Condition category
Digestive System
Date applied
14/10/2019
Date assigned
10/12/2019
Last edited
04/05/2020
Prospective/Retrospective
Prospectively registered
Overall trial status
Ongoing
Recruitment status
Suspended

Plain English Summary

Background and study aims
Acute pancreatitis is a serious condition in which the pancreas becomes inflamed over a short period of time. A high level of fats in the blood (hypertriglyceridemia) is one of the main causes of this inflammation. High blood fat levels might occur due to genetic or hereditary reasons, drinking alcohol or eating habits.
To treat acute pancreatitis, the excess fats could be removed. There are three different ways of doing this. The aim of this study is to compare the effectiveness of these three treatments and to find out whether early removal of these fatty acids from the blood helps patients with inflammation of the pancreas.

Who can participate?
Adults with pancreatitis (inflammation of the pancreas) caused by high levels of blood fat

What does the study involve?
The three methods of fat removal are listed below.
1. Plasmapheresis, which is a painless blood purification procedure. During plasmapheresis, patients will have a needle attached to a thin tube, called a catheter, inserted into a vein in each arm.

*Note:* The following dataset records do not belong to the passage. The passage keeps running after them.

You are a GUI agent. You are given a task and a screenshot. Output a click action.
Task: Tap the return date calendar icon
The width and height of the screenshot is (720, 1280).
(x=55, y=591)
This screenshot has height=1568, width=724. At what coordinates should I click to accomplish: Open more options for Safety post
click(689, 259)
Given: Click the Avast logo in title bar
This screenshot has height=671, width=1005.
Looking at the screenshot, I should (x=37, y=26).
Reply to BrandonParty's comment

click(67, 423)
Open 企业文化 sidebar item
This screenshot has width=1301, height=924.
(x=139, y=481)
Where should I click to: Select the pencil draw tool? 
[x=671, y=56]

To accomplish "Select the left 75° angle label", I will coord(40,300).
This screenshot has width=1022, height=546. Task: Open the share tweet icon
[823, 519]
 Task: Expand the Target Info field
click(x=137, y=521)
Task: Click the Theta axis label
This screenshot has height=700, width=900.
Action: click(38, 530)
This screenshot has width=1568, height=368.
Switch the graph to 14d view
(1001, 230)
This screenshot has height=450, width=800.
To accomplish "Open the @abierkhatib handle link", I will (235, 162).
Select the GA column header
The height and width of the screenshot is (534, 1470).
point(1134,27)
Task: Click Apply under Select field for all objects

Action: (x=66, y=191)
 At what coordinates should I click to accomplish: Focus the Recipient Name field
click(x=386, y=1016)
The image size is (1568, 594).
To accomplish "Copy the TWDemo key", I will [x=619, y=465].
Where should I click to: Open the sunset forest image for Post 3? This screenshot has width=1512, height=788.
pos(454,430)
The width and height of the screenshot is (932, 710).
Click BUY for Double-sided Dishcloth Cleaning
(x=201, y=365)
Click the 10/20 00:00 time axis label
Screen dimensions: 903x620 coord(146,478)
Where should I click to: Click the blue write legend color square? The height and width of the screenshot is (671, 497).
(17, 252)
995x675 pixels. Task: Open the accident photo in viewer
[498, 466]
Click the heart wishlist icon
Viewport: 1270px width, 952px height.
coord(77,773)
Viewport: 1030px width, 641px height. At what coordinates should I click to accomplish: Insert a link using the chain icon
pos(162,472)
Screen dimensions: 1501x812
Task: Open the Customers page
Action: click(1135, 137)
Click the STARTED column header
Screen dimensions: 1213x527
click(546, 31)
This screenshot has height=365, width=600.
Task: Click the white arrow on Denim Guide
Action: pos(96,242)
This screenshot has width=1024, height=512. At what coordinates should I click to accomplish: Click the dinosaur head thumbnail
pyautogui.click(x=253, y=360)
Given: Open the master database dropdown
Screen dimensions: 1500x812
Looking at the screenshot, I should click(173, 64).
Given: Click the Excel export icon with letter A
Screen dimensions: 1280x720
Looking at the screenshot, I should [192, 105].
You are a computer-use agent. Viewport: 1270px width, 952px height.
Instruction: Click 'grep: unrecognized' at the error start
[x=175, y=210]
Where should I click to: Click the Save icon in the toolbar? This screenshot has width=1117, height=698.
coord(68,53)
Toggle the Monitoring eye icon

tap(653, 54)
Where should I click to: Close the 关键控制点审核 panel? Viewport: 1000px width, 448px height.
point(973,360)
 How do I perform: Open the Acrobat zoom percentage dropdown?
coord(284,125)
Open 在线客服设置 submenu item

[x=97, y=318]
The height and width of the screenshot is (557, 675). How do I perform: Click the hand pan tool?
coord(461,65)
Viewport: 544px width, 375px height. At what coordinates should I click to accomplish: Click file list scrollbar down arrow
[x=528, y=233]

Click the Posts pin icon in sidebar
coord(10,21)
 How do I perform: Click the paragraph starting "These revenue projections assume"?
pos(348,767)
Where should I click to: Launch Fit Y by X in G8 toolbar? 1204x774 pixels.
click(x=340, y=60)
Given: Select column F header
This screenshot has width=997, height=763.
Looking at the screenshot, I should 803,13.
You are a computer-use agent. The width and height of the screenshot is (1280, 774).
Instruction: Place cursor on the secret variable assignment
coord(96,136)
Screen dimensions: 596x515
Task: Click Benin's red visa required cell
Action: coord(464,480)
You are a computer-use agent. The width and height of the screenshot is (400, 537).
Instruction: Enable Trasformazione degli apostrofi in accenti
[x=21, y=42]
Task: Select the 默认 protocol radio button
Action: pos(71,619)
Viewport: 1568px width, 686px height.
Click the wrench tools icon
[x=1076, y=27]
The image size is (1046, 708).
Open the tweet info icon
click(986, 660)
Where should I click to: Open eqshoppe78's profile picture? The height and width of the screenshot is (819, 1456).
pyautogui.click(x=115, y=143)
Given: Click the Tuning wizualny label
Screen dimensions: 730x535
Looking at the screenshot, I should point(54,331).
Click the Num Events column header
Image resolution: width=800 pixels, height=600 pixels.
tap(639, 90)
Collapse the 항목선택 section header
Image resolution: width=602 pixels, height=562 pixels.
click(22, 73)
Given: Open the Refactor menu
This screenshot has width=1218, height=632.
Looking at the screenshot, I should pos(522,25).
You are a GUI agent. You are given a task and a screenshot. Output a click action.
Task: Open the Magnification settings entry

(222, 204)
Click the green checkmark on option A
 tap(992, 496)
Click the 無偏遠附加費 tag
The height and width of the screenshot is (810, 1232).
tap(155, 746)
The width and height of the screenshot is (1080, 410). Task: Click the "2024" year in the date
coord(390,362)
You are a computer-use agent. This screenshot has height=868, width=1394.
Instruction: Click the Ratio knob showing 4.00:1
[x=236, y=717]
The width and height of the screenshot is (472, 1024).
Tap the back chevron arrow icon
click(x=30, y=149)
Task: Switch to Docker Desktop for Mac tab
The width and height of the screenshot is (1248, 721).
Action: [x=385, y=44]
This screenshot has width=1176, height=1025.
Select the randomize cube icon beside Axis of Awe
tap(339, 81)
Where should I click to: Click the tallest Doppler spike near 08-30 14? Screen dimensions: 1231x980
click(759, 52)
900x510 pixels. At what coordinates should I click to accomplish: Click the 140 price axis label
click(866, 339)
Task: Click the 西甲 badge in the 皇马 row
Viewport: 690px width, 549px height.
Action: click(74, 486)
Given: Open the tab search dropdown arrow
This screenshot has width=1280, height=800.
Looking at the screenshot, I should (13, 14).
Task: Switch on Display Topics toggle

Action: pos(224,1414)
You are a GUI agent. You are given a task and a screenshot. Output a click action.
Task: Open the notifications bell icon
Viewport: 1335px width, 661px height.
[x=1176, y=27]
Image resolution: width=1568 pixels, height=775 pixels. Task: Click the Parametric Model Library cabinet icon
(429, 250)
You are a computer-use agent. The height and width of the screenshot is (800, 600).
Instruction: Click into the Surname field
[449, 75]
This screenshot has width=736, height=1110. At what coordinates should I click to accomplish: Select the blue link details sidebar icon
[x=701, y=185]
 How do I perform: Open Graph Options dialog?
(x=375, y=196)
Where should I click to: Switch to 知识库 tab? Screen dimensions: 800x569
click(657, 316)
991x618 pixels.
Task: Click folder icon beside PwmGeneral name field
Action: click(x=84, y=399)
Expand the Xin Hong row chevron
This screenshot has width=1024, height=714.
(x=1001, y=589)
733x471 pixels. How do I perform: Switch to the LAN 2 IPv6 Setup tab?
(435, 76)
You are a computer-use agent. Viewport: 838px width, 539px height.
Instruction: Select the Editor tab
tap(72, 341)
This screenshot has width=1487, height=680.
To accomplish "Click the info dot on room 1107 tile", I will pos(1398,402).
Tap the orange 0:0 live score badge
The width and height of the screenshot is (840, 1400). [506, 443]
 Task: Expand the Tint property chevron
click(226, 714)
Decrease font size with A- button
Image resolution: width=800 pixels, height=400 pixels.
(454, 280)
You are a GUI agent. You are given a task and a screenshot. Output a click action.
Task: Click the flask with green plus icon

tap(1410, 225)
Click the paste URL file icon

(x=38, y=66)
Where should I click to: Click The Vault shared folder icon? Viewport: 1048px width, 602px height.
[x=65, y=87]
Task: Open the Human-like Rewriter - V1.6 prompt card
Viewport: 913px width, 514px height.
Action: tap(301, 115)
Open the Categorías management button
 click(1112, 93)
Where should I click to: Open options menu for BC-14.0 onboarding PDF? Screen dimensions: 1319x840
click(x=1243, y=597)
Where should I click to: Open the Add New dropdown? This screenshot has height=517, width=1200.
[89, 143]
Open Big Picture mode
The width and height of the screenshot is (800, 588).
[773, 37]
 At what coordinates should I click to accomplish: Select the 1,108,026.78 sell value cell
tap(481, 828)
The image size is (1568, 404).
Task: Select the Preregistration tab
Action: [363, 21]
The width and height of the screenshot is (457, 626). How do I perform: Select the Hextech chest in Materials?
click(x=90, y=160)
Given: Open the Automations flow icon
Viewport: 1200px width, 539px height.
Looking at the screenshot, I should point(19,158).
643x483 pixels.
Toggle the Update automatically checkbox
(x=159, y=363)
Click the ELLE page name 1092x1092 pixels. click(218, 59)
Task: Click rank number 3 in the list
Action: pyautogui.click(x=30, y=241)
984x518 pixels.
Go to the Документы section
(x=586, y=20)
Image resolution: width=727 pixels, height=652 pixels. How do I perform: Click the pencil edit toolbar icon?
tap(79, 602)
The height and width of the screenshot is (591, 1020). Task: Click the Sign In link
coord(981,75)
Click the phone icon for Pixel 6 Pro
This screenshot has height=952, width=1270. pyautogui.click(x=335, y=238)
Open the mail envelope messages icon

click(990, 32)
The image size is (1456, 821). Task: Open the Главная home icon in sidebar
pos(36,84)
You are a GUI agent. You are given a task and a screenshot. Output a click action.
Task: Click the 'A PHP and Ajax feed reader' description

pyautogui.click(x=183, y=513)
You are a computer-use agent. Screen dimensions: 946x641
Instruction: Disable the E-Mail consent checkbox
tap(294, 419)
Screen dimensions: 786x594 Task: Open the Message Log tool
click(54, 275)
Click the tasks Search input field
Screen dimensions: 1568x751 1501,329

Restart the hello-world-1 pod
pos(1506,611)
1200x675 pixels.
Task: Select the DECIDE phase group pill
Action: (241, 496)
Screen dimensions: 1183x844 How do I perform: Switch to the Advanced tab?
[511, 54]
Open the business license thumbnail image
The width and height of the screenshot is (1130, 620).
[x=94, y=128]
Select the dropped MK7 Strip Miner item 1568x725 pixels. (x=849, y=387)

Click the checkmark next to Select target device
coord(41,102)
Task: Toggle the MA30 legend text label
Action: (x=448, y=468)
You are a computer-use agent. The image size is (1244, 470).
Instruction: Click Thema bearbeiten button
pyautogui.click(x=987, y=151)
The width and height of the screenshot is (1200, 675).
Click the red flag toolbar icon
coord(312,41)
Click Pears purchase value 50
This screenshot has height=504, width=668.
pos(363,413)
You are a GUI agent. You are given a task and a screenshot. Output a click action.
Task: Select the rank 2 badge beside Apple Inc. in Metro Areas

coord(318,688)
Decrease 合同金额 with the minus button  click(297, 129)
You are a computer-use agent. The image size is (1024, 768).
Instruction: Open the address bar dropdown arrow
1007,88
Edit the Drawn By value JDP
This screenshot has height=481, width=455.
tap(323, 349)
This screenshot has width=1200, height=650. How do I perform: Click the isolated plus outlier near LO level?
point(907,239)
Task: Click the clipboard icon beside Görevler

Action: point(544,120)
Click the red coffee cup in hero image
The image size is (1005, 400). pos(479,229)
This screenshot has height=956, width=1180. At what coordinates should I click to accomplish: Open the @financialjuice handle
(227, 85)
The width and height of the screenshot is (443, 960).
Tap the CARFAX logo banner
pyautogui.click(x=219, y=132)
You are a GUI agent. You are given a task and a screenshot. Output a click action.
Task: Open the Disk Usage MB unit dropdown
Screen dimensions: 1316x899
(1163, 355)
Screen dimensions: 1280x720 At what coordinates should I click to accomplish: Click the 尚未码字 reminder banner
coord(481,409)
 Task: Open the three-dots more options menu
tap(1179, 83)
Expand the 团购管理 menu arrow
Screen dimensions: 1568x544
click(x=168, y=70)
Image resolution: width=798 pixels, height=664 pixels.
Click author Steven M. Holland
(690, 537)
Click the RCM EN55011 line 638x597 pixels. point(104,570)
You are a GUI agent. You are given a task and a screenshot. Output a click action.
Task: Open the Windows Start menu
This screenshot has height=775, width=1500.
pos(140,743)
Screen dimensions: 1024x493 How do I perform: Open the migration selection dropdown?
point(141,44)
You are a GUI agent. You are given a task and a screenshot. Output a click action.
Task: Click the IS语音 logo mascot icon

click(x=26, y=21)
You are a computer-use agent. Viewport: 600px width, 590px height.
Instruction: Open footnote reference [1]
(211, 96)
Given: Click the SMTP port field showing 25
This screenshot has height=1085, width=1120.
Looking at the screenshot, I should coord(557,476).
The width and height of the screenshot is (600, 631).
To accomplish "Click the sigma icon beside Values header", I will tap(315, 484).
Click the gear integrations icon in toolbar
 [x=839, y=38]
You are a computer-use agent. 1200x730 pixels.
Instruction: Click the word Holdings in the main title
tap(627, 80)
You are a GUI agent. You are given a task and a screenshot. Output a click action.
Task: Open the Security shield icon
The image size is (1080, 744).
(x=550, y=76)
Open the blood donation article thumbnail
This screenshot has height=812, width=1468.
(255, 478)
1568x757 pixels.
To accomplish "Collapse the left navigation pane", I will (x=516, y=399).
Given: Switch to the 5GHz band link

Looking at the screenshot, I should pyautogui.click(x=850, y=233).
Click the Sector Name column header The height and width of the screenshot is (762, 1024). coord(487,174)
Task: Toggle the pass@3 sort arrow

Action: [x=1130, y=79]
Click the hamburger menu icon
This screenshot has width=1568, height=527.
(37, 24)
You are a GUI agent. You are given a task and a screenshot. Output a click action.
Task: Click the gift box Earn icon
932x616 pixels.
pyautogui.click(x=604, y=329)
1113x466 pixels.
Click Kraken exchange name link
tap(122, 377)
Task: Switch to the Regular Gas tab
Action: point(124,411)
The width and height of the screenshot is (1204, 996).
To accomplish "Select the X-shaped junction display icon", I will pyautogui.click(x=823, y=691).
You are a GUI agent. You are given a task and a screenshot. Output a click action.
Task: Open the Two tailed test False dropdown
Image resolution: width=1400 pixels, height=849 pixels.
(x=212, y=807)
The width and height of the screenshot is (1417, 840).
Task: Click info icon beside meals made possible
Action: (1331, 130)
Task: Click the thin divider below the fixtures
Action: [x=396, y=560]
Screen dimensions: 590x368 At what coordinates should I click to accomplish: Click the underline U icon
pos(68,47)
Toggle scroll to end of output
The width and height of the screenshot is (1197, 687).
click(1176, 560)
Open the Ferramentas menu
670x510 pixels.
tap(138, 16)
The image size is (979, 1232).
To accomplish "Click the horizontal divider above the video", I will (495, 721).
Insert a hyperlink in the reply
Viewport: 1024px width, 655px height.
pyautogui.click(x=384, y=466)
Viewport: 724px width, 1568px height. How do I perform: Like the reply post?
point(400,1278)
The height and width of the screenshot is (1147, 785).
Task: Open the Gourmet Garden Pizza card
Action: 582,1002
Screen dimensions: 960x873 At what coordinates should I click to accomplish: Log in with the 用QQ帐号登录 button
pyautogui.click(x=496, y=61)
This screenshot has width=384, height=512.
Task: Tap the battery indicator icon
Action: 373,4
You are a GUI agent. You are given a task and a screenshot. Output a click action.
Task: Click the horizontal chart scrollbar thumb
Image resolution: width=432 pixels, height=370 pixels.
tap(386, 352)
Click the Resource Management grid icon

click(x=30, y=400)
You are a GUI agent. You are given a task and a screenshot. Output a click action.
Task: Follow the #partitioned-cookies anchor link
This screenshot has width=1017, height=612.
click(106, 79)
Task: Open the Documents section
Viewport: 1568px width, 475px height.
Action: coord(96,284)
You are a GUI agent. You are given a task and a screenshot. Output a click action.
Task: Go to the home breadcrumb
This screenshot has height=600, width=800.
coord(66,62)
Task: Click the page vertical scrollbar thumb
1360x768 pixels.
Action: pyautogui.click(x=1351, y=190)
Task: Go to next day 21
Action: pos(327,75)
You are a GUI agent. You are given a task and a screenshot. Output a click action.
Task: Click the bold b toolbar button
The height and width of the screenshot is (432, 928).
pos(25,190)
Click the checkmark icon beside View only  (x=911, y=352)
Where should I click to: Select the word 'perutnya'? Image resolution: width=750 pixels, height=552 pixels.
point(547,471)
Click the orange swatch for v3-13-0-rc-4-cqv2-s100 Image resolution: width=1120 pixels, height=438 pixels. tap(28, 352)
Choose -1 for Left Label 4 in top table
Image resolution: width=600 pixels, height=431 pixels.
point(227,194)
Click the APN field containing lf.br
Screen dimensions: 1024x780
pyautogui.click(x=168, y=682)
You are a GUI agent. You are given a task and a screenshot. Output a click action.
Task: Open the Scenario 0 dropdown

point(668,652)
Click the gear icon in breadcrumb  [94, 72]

The blood comes out through one of the tubes and goes into a machine that separates the fat-containing plasma from the blood cells. Then blood cells then get mixed with fresh donor plasma, and the new blood mixture goes back into the body through the other tube. Most treatments last 2 to 4 hours. The process isn't painful, and pain relief is not needed.
2. Insulin/heparin infusion. These drugs can break down the fats in the blood.
3. Intravenous fluid replacement, which also helps the degradation of blood fats.
The participants will be allocated at random to receive one of these treatments.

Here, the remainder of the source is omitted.